> [What is required]:
Start at the top of the records below and copy them exactly to the end.

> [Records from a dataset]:
****************************************
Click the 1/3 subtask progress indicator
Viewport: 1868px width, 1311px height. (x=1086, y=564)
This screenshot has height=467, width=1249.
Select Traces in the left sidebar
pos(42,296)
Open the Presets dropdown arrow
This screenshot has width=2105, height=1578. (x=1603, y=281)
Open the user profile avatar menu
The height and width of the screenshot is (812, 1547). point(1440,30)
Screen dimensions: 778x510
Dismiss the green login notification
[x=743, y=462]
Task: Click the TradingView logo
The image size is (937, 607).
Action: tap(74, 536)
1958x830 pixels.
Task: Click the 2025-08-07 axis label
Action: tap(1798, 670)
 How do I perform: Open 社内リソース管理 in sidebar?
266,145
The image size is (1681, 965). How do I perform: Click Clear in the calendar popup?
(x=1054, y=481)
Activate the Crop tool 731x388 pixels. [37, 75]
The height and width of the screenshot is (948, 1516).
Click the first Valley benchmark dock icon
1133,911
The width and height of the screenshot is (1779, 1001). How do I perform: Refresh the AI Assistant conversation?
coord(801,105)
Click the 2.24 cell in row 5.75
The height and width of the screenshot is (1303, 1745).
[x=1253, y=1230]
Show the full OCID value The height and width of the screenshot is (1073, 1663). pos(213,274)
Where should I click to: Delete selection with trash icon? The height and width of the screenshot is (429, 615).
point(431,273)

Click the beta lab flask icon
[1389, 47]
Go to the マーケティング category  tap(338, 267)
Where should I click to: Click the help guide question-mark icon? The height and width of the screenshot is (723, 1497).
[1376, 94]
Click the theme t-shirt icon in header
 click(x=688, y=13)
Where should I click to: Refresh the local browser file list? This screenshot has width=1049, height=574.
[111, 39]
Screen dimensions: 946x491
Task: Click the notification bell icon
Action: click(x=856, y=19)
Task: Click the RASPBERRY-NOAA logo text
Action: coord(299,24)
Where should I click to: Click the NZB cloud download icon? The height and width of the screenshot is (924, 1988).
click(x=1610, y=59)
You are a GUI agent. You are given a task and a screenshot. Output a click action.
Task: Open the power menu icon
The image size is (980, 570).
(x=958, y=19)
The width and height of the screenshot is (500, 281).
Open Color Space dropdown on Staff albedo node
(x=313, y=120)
****************************************
> [Worked solution]:
Click the 1/3 subtask progress indicator
Viewport: 1868px width, 1311px height. (x=1086, y=564)
This screenshot has height=467, width=1249.
Select Traces in the left sidebar
pos(42,296)
Open the Presets dropdown arrow
This screenshot has width=2105, height=1578. (x=1603, y=281)
Open the user profile avatar menu
The height and width of the screenshot is (812, 1547). point(1440,30)
Screen dimensions: 778x510
Dismiss the green login notification
[x=743, y=462]
Task: Click the TradingView logo
The image size is (937, 607).
Action: tap(74, 536)
1958x830 pixels.
Task: Click the 2025-08-07 axis label
Action: tap(1798, 670)
 How do I perform: Open 社内リソース管理 in sidebar?
266,145
The image size is (1681, 965). How do I perform: Click Clear in the calendar popup?
(x=1054, y=481)
Activate the Crop tool 731x388 pixels. [37, 75]
The height and width of the screenshot is (948, 1516).
Click the first Valley benchmark dock icon
1133,911
The width and height of the screenshot is (1779, 1001). How do I perform: Refresh the AI Assistant conversation?
coord(801,105)
Click the 2.24 cell in row 5.75
The height and width of the screenshot is (1303, 1745).
[x=1253, y=1230]
Show the full OCID value The height and width of the screenshot is (1073, 1663). pos(213,274)
Where should I click to: Delete selection with trash icon? The height and width of the screenshot is (429, 615).
point(431,273)

Click the beta lab flask icon
[1389, 47]
Go to the マーケティング category  tap(338, 267)
Where should I click to: Click the help guide question-mark icon? The height and width of the screenshot is (723, 1497).
[1376, 94]
Click the theme t-shirt icon in header
 click(x=688, y=13)
Where should I click to: Refresh the local browser file list? This screenshot has width=1049, height=574.
[111, 39]
Screen dimensions: 946x491
Task: Click the notification bell icon
Action: click(x=856, y=19)
Task: Click the RASPBERRY-NOAA logo text
Action: coord(299,24)
Where should I click to: Click the NZB cloud download icon? The height and width of the screenshot is (924, 1988).
click(x=1610, y=59)
You are a GUI agent. You are given a task and a screenshot. Output a click action.
Task: Open the power menu icon
The image size is (980, 570).
(x=958, y=19)
The width and height of the screenshot is (500, 281).
Open Color Space dropdown on Staff albedo node
(x=313, y=120)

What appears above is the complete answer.